● Extracted entries
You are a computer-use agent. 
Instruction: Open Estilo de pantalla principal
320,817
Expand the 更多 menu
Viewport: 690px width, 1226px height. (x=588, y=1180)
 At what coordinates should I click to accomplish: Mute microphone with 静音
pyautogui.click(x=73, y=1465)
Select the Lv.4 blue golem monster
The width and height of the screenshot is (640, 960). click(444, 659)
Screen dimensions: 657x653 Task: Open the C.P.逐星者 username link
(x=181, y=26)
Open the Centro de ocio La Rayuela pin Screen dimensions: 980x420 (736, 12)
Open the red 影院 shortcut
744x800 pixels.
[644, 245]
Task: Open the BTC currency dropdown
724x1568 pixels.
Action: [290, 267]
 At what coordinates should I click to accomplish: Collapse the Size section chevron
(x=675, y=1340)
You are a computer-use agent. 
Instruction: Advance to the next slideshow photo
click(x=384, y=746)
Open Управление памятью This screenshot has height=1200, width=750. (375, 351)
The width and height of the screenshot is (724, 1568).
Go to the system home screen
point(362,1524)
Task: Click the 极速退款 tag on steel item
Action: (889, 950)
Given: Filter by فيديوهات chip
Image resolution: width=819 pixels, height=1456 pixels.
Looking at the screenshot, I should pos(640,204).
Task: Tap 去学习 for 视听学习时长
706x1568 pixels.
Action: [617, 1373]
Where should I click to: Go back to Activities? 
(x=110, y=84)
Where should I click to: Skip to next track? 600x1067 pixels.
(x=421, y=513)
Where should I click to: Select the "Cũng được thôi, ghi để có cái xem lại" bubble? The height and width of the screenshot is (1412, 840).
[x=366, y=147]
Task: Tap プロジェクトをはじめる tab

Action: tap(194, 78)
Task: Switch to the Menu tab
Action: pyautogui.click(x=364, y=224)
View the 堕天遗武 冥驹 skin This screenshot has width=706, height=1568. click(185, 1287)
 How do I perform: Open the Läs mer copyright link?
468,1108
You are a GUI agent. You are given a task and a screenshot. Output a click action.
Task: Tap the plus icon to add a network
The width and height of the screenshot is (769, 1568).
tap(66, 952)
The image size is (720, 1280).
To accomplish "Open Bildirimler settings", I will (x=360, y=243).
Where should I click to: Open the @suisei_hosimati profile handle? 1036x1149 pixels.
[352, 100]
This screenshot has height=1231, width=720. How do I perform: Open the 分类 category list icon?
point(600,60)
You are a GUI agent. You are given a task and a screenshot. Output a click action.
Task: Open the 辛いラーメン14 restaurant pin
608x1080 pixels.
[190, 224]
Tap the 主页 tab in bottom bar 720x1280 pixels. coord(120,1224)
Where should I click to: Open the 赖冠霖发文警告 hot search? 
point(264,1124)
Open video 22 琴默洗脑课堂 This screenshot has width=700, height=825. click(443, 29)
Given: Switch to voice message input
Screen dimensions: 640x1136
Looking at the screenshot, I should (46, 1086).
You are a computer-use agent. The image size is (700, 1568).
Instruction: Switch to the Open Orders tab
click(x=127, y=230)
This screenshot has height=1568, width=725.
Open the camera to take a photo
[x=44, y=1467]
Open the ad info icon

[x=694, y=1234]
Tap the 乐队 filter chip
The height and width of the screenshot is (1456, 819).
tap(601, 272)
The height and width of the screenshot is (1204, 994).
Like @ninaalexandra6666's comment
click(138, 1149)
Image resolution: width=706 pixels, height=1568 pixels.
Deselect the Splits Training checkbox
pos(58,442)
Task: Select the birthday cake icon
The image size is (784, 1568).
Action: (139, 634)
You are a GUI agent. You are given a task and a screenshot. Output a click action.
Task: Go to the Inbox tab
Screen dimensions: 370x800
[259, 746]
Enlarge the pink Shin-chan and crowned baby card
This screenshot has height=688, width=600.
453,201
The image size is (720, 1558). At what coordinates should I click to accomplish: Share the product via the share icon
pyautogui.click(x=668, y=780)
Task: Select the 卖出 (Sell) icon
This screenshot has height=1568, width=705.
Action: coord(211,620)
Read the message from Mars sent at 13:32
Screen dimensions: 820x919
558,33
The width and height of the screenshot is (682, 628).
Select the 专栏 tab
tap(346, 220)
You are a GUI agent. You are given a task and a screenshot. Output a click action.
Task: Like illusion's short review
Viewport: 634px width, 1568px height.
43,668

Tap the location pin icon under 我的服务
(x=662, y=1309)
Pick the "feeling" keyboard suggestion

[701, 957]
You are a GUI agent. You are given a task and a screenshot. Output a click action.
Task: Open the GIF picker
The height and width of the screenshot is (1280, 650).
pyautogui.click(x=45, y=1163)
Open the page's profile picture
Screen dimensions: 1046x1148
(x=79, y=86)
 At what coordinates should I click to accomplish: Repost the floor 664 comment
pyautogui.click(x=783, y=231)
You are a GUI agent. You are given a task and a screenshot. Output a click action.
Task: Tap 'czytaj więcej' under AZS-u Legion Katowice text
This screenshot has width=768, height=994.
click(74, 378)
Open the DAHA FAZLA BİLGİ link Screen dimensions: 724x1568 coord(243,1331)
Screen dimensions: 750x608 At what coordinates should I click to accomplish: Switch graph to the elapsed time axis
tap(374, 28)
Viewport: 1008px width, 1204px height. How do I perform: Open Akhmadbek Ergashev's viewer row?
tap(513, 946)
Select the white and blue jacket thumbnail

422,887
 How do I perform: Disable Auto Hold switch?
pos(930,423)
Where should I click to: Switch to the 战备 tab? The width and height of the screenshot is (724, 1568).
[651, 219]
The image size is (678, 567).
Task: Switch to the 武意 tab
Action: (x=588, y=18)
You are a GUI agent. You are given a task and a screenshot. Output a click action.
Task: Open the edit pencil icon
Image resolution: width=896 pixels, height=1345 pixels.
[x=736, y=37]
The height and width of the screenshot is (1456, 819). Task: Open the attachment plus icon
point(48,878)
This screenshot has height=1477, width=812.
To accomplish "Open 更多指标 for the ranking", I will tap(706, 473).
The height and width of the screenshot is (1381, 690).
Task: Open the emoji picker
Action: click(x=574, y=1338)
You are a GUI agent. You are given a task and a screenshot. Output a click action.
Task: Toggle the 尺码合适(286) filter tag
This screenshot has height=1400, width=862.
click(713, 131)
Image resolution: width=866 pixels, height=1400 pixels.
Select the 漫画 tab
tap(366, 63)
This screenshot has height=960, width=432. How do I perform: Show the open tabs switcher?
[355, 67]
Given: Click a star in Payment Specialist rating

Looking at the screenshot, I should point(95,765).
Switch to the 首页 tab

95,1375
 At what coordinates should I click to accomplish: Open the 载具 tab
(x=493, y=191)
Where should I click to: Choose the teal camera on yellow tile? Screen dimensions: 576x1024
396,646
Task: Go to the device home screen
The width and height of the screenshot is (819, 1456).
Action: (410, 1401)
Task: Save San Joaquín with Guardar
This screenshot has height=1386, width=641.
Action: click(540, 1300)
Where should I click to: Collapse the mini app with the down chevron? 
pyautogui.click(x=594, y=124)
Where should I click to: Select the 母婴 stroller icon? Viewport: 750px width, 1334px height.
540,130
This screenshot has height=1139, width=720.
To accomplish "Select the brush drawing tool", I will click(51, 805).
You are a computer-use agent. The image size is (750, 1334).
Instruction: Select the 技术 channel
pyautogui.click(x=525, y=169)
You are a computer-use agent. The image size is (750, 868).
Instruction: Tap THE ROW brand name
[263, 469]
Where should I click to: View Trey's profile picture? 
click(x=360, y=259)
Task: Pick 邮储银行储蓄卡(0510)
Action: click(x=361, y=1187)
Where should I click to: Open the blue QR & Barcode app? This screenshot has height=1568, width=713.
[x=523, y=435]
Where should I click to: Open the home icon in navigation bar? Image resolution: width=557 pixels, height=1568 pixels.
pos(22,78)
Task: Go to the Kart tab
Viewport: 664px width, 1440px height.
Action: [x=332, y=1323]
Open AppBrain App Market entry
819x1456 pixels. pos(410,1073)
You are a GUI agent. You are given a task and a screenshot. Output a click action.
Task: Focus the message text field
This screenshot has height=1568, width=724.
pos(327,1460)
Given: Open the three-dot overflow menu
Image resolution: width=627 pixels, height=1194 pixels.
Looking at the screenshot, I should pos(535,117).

● Written request
Please write out the items from the line with "Viewport: 1008px width, 1204px" to the line with "Action: (x=588, y=18)", both included.

● Reply
Viewport: 1008px width, 1204px height. How do I perform: Open Akhmadbek Ergashev's viewer row?
tap(513, 946)
Select the white and blue jacket thumbnail

422,887
 How do I perform: Disable Auto Hold switch?
pos(930,423)
Where should I click to: Switch to the 战备 tab? The width and height of the screenshot is (724, 1568).
[651, 219]
The image size is (678, 567).
Task: Switch to the 武意 tab
Action: (x=588, y=18)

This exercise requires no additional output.